Dylan Neel AB '15 MD '20 PhD '24 MPhil

What drew you to medicine and / or science (neurobiology, specifically)? Was it always your goal to become a doctor or scientist, or did you have other interests entering college and later shifted your plans? If you did change your plans, what made you want to change? 

I’ve always been interested in science. When I was about 13, I did a 4-week summer science camp at Brown University, which is very close to my home in Providence, RI. They taught us basic stuff—how to balance a centrifuge, how to pipette, and ultimately how to “shock” bacteria (using heat and electricity) into taking up pieces of DNA that would turn them green. 

I liked being in the lab. I was really fascinated by this mix of “high-tech” with the somewhat casual and laid-back nature of the grad students and professors I met: stacks of old research papers, empty coffee mugs, faded posters of esoteric signaling pathways were next to complex and priceless machines. I also loved the textbooks and papers I was exposed to during this summer—though there were lots I didn’t understand. 

In my sophomore year at Harvard College, I took an introductory neuroscience course by Jeff Lichtman and Joshua Sanes (MCB 80). After starting this course, I switched my “concentration” from molecular biology to neurobiology. It seemed like there were many more unanswered questions in neuroscience and neurobiology—plus, the brain is just fascinating. We have learned so much about how the brain works from unfortunate “human experiments” – patients who have damaged a particular system or suffer from neurodegenerative disease. Phineas Gage and H.M. are two famous examples, and excellent work from the late and great neurologist Oliver Sacks highlights many other such examples. 

My experience in MCB 80 led me to shadow some neurologists at the MGH, and I discovered that I liked meeting patients and thinking about disease in a way that could have an immediate impact on someone’s life. Because I liked thinking about science and also thought I might enjoy seeing patients, I decided to pursue an MD-PhD training path. 

What were your most memorable experiences (academic or non-academic) at Harvard College, and what were your greatest takeaways from your college experience? 

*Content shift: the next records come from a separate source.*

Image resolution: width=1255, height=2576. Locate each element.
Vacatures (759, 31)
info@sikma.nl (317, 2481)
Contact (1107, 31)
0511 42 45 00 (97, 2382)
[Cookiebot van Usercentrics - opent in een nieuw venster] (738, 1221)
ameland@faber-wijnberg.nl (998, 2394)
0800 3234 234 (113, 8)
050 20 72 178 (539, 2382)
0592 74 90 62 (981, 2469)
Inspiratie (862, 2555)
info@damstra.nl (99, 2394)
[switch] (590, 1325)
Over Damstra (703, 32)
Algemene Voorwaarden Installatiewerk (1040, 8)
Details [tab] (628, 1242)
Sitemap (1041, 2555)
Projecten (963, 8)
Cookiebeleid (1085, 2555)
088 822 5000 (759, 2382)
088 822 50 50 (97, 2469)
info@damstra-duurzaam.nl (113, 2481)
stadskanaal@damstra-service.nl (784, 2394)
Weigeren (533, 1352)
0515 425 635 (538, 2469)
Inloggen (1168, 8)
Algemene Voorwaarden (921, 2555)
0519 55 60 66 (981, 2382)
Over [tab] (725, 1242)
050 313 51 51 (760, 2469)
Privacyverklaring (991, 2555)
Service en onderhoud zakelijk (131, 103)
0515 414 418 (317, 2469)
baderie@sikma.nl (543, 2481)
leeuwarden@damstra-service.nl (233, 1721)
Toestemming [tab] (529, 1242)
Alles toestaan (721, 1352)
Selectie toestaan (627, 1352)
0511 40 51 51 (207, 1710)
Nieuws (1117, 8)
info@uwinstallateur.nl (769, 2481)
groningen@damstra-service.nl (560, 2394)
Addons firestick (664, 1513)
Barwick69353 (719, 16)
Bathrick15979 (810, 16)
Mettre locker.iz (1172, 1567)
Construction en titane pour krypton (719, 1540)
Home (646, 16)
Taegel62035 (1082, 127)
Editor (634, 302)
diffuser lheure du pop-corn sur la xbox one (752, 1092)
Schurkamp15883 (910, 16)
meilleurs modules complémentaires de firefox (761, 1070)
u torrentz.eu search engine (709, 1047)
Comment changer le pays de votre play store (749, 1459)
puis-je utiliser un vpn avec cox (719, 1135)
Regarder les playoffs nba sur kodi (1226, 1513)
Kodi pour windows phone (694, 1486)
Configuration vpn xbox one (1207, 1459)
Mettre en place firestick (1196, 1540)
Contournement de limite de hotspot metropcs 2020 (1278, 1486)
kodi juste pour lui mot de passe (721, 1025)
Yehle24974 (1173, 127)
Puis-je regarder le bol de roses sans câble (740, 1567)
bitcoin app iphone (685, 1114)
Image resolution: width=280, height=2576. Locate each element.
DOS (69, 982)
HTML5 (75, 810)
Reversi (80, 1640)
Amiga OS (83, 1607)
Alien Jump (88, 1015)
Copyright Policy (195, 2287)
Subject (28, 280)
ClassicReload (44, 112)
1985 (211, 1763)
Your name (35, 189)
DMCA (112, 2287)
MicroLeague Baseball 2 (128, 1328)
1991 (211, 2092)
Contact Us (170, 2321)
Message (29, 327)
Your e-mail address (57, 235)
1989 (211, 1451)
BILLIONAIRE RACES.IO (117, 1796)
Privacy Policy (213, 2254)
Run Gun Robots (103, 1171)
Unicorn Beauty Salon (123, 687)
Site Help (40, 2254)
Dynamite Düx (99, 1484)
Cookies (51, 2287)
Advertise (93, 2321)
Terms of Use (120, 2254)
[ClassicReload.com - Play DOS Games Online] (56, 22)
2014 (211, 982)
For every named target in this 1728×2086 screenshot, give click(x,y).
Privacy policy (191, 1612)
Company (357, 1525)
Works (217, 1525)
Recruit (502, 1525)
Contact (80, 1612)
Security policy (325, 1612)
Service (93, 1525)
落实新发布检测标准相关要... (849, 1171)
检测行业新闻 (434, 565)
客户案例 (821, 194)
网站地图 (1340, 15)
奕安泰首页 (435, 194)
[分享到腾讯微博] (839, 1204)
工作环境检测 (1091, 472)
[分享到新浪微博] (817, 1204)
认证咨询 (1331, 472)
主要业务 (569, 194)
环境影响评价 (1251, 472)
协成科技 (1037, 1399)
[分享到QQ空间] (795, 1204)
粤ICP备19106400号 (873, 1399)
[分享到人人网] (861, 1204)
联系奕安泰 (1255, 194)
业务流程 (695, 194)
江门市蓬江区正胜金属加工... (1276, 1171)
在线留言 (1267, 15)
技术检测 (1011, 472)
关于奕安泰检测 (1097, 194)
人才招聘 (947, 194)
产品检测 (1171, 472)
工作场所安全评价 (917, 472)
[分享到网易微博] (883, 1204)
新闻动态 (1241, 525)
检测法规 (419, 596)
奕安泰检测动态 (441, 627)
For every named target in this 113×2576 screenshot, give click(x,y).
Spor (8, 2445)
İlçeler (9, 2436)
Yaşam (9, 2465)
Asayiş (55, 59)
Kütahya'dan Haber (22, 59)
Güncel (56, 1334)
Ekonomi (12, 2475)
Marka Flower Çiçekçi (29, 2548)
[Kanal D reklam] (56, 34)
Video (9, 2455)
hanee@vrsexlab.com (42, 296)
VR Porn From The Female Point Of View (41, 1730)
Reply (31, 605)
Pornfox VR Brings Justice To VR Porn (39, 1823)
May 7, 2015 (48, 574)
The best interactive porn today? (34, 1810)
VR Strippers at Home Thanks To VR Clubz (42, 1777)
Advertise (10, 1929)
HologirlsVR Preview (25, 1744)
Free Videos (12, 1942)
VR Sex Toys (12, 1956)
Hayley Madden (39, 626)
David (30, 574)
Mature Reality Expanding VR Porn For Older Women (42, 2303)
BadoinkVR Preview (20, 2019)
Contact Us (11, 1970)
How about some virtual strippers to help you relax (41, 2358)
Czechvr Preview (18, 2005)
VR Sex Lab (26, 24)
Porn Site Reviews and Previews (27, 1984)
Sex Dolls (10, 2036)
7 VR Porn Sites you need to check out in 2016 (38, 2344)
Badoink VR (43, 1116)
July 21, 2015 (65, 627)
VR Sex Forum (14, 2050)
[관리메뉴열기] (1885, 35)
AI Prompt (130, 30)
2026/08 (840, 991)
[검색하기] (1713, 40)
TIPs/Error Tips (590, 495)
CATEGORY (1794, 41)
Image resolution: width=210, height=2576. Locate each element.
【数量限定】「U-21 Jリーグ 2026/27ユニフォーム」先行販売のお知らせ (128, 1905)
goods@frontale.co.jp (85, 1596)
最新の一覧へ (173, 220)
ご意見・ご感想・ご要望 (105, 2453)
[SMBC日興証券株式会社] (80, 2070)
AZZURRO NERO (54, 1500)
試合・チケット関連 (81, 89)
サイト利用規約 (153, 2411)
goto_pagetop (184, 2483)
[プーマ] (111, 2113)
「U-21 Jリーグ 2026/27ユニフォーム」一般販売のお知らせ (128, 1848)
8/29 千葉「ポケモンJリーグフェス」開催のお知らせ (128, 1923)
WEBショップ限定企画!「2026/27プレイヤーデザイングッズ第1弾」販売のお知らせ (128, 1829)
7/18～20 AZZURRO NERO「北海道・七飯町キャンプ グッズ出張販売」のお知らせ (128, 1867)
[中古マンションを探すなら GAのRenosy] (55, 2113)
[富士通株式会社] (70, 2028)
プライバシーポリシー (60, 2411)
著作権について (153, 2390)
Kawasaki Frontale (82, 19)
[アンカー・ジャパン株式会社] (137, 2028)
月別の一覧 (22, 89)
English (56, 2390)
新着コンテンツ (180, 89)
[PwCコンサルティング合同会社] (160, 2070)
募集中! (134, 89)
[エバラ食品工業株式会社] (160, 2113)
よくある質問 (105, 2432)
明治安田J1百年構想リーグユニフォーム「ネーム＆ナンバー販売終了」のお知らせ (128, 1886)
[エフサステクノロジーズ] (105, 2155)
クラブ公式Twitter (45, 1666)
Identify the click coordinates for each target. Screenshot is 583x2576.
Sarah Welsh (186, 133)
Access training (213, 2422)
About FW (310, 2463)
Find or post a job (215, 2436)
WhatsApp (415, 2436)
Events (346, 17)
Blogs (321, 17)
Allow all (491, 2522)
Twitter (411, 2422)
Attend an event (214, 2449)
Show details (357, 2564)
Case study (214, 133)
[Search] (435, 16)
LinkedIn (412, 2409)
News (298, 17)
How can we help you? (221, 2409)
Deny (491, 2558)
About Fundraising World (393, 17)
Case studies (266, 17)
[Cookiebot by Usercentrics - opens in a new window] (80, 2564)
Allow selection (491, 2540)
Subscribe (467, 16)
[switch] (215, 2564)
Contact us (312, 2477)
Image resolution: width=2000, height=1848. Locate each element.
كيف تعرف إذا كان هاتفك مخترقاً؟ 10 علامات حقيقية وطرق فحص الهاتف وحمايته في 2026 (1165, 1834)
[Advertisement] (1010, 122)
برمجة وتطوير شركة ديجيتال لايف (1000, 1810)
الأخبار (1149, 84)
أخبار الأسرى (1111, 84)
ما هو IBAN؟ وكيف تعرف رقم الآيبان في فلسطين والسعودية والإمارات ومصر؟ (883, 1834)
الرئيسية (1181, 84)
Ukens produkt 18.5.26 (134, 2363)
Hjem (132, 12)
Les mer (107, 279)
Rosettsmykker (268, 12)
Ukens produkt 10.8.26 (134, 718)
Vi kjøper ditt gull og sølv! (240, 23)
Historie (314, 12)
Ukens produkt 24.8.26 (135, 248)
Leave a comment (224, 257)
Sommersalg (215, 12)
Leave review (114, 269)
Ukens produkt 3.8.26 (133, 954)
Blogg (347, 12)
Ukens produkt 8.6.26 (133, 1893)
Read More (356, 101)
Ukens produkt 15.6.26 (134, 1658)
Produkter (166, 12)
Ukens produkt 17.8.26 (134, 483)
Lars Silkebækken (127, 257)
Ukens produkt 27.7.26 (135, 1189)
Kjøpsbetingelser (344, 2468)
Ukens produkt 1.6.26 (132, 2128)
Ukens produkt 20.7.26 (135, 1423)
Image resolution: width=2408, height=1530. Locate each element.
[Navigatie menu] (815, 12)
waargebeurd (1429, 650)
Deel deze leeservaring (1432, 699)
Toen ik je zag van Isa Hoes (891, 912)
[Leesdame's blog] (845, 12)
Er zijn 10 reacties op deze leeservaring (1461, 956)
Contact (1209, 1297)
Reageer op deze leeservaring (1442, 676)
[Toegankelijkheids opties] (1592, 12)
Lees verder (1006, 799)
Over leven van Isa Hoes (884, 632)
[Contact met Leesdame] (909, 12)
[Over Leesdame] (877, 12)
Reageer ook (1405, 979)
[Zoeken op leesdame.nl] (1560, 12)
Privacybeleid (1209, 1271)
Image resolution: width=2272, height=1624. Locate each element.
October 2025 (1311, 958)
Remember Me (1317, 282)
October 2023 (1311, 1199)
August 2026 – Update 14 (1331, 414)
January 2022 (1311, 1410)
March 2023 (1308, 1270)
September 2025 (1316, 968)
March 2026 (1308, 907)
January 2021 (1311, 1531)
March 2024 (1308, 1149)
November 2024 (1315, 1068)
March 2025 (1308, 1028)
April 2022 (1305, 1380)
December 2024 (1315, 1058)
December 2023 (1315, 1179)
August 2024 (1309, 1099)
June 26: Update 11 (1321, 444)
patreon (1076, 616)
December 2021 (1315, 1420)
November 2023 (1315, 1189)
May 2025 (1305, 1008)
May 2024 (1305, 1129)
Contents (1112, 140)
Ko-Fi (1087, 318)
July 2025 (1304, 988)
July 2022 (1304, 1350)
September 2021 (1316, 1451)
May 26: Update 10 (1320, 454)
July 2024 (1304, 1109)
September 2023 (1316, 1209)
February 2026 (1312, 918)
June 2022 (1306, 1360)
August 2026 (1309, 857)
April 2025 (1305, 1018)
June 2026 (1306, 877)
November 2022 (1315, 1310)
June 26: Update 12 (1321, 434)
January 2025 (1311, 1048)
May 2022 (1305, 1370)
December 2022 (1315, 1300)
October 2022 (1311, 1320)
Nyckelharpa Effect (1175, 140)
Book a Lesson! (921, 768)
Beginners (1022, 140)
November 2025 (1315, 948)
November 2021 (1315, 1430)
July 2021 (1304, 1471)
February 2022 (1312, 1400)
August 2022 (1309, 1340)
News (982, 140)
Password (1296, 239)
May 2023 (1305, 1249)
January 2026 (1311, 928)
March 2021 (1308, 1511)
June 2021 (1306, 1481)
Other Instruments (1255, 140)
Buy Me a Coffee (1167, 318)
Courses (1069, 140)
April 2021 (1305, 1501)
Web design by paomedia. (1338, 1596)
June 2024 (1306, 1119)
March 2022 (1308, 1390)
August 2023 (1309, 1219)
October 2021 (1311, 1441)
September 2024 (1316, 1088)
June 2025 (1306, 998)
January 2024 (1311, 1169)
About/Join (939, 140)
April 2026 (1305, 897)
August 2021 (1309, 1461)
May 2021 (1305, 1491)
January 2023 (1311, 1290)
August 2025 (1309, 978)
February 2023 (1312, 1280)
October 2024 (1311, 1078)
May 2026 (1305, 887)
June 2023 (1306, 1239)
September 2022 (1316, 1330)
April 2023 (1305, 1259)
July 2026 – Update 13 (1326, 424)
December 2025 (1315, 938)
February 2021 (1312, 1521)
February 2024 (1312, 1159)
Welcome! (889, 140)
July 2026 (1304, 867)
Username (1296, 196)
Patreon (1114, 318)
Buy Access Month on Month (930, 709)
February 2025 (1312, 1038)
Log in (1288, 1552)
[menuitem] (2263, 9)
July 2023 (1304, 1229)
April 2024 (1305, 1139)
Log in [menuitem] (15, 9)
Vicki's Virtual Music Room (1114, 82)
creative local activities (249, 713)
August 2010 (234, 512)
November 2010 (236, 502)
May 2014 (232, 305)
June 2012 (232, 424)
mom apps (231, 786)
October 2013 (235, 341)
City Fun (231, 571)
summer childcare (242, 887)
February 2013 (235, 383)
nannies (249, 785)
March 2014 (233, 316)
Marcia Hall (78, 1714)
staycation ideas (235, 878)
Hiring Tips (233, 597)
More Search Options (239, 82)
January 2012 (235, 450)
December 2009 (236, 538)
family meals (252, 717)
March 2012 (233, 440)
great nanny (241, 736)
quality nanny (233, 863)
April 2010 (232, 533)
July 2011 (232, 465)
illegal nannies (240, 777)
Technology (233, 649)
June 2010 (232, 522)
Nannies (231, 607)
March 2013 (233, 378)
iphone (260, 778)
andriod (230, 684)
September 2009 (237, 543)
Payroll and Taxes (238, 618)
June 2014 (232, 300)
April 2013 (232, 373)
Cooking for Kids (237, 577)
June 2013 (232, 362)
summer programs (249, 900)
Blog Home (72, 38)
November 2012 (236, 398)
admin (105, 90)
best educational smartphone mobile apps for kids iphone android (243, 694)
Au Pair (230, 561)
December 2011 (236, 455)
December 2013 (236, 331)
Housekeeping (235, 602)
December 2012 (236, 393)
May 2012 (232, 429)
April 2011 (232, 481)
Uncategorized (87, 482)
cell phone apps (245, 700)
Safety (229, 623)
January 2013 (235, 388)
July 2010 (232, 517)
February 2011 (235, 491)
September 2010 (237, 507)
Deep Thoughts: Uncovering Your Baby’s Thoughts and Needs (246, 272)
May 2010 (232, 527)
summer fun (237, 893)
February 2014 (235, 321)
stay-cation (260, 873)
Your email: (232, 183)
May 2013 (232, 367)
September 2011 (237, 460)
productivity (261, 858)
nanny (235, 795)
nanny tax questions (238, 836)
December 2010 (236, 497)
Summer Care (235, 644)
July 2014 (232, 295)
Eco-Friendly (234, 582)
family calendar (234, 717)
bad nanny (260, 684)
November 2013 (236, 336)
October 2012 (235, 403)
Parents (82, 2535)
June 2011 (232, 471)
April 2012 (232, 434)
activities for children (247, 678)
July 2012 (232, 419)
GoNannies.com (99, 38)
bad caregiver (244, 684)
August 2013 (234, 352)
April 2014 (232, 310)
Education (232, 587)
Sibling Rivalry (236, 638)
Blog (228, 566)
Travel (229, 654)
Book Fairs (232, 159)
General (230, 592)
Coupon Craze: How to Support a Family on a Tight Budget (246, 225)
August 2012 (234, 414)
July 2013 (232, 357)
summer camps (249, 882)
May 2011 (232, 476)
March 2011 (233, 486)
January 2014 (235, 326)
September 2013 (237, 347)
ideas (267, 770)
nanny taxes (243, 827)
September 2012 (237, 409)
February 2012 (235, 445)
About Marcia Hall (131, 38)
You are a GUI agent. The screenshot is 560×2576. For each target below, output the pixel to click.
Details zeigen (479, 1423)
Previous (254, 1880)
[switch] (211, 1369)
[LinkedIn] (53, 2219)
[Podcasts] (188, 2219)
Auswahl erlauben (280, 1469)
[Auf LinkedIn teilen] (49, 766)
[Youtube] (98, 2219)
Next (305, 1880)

I made many of my best friends at Harvard College. It is a truly special time where you are constantly surrounded by close friends. My twin brother (Seth Neel, now an Assistant Professor at Harvard Business School) also went to Harvard College, and we had a lot of fun. Looking back, I mostly remember the fun times and late nights with friends. 

 

Why did you choose to pursue an M. Phil. in pharmacology from the University of Cambridge? 

Growing up in Providence and then going to school in Boston, I realized I wanted a “different” experience before the 8-9 year MSTP program at Harvard Medical School. Somewhat last-minute, I applied for the Herchel-Smith Fellowship, which funds a year of postgraduate study at the University of Cambridge. I was accepted and lived in Emmanuel College for ~11 months. 

It was one of the best years of my life—I played a lot of tennis, traveled around the UK and Europe, and made several close friends who now live in London. I also have family in London and Cambridge, so it was great to see them during that time. In fact, I am planning to travel to the UK this fall to see my family and friends I made in Cambridge. 

As an added bonus, I learned enough pharmacology and stats at Cambridge to be very comfortable in the courses I took as a first-year medical student in the HST program at HMS. 

Why did you choose to pursue an MD PhD, and how do you hope to spend your clinical vs research time (vs other commitments) in the future? 

Being a physician-scientist is a true privilege. Very few individuals get to see patients as well as study fascinating basic science or translational problems in the laboratory. You get to have an immediate impact by seeing patients, and you can also think about what the future of science or medical care will look like. This combination of having both an immediate and long-term impact is what attracts many to this career path. 

However, like most great things, there is a price to pay. The training path is long. Before you can be an attending physician with your own lab, there are 8-9 years of the MD-PhD, followed by 4-7 of residency and usually 1-3 years as an Instructor or post-doctoral fellow. Further, jumping between science and medicine is never easy. I am now heading back into the clinic after 4 years of PhD training—I have forgotten quite a bit and the learning curve will be steep. If you hate the feeling of “being behind” or playing catchup, MD-PhD is not for you!

What specialty do you hope to pursue, and why? 

I am still considering many options for my clinical specialty. I loved my neurology rotation at the MGH as a medical student but am trying to keep my mind totally open at the moment. Ask me again in 1 year! 

 

What brought you to immunology / the Chiu Lab? How has your strong background in research prepared you for the MD / PhD experience (and for your future career)?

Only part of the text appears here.